• [Task directions]: Where an entry contains a picture, omit the picture and repeat the rest exactly.

═════ Information supplied ═════

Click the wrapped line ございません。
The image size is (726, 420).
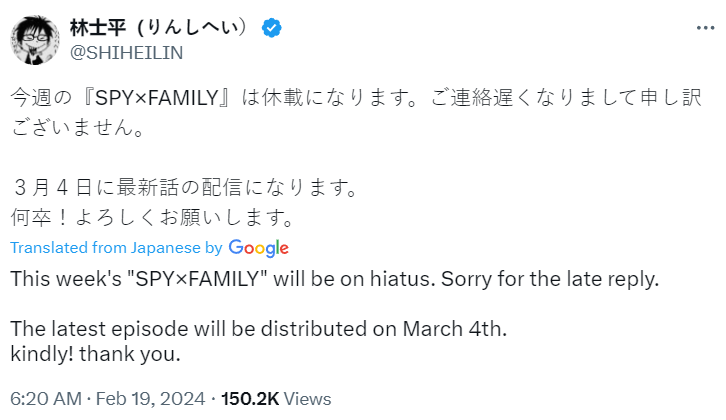tap(79, 127)
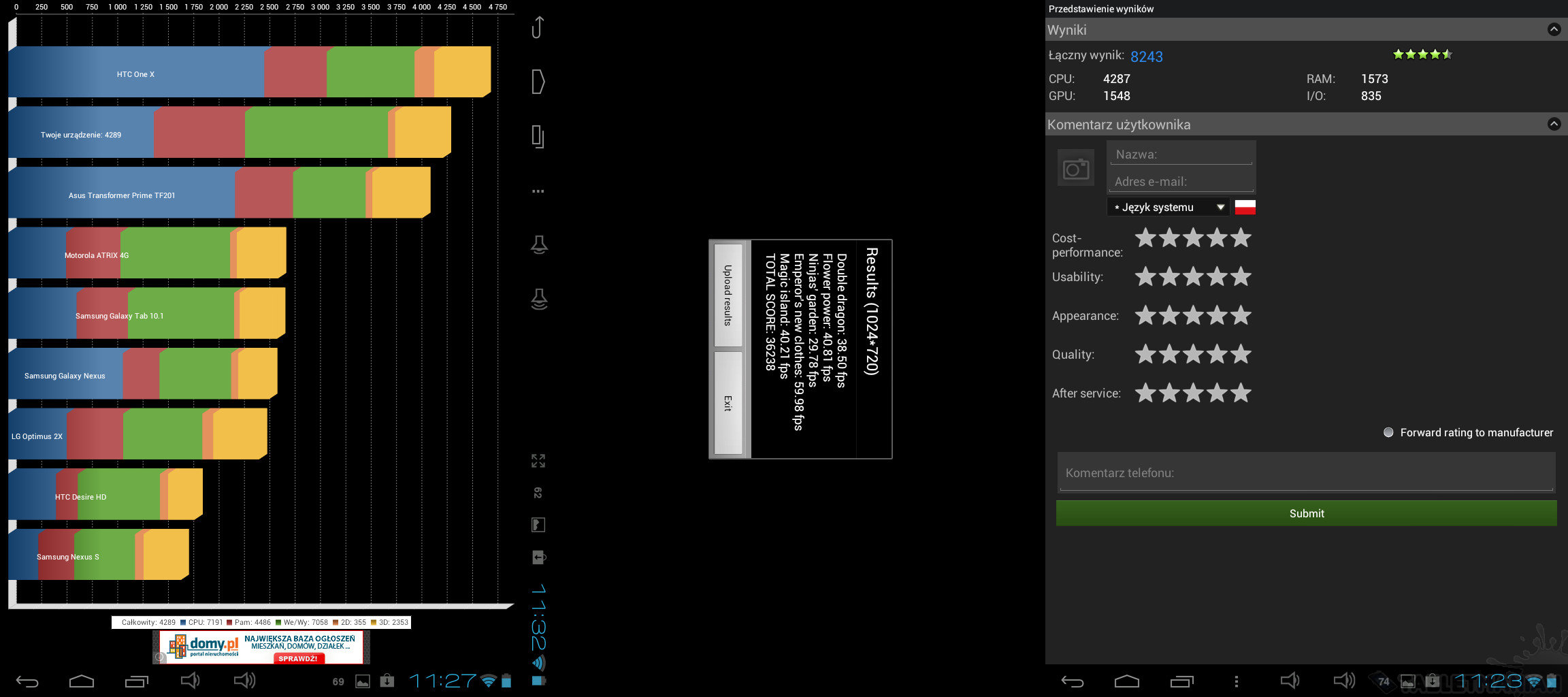Screen dimensions: 1568x697
Task: Select the third star for Quality
Action: tap(1193, 355)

═════

• [Solution for this exercise]:
Click the wrapped line ございません。
The image size is (726, 420).
tap(79, 127)
Screen dimensions: 1568x697
Task: Select the third star for Quality
Action: tap(1193, 355)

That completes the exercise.